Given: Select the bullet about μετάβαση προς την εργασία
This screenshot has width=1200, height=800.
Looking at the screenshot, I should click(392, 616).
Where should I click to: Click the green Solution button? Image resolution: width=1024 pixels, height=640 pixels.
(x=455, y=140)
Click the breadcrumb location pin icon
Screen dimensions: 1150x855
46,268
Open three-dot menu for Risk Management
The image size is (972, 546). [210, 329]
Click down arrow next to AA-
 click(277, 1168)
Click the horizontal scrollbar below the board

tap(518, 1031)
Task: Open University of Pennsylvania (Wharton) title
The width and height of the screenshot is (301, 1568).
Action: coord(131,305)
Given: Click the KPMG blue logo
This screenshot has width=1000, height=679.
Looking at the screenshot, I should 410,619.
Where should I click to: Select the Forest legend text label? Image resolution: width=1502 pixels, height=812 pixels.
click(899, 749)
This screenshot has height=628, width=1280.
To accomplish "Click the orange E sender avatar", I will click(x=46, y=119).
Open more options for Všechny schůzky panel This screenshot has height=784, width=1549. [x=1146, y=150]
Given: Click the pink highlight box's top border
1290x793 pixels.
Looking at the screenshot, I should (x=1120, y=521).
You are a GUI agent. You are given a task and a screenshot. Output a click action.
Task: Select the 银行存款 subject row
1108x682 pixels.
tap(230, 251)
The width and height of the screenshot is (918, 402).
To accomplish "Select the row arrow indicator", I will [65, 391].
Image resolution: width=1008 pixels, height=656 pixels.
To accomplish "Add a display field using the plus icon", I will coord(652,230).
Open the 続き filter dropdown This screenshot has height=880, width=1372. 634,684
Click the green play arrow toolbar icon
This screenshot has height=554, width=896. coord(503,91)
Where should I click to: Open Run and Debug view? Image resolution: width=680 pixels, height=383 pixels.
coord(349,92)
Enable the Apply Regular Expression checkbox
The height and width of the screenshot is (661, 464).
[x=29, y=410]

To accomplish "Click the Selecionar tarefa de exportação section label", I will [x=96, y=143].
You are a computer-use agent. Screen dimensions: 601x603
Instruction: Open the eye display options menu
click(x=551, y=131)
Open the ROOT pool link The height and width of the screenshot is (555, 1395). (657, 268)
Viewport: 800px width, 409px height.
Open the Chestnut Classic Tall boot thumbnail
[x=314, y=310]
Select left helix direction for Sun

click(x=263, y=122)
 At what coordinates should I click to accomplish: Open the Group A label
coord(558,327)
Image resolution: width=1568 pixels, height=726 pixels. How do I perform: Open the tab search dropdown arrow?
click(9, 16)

● ● ● ● ●

■ **TASK ITEM**
This calls for repeating all of the records, character for character.

■ **RESPONSE BELOW**
Given: Select the bullet about μετάβαση προς την εργασία
This screenshot has width=1200, height=800.
Looking at the screenshot, I should click(392, 616).
Where should I click to: Click the green Solution button? Image resolution: width=1024 pixels, height=640 pixels.
(x=455, y=140)
Click the breadcrumb location pin icon
Screen dimensions: 1150x855
46,268
Open three-dot menu for Risk Management
The image size is (972, 546). [210, 329]
Click down arrow next to AA-
 click(277, 1168)
Click the horizontal scrollbar below the board

tap(518, 1031)
Task: Open University of Pennsylvania (Wharton) title
The width and height of the screenshot is (301, 1568).
Action: coord(131,305)
Given: Click the KPMG blue logo
This screenshot has width=1000, height=679.
Looking at the screenshot, I should 410,619.
Where should I click to: Select the Forest legend text label? Image resolution: width=1502 pixels, height=812 pixels.
click(899, 749)
This screenshot has height=628, width=1280.
To accomplish "Click the orange E sender avatar", I will click(x=46, y=119).
Open more options for Všechny schůzky panel This screenshot has height=784, width=1549. [x=1146, y=150]
Given: Click the pink highlight box's top border
1290x793 pixels.
Looking at the screenshot, I should (x=1120, y=521).
You are a GUI agent. You are given a task and a screenshot. Output a click action.
Task: Select the 银行存款 subject row
1108x682 pixels.
tap(230, 251)
The width and height of the screenshot is (918, 402).
To accomplish "Select the row arrow indicator", I will [65, 391].
Image resolution: width=1008 pixels, height=656 pixels.
To accomplish "Add a display field using the plus icon", I will coord(652,230).
Open the 続き filter dropdown This screenshot has height=880, width=1372. 634,684
Click the green play arrow toolbar icon
This screenshot has height=554, width=896. coord(503,91)
Where should I click to: Open Run and Debug view? Image resolution: width=680 pixels, height=383 pixels.
coord(349,92)
Enable the Apply Regular Expression checkbox
The height and width of the screenshot is (661, 464).
[x=29, y=410]

To accomplish "Click the Selecionar tarefa de exportação section label", I will [x=96, y=143].
You are a computer-use agent. Screen dimensions: 601x603
Instruction: Open the eye display options menu
click(x=551, y=131)
Open the ROOT pool link The height and width of the screenshot is (555, 1395). (657, 268)
Viewport: 800px width, 409px height.
Open the Chestnut Classic Tall boot thumbnail
[x=314, y=310]
Select left helix direction for Sun

click(x=263, y=122)
 At what coordinates should I click to accomplish: Open the Group A label
coord(558,327)
Image resolution: width=1568 pixels, height=726 pixels. How do I perform: Open the tab search dropdown arrow?
click(9, 16)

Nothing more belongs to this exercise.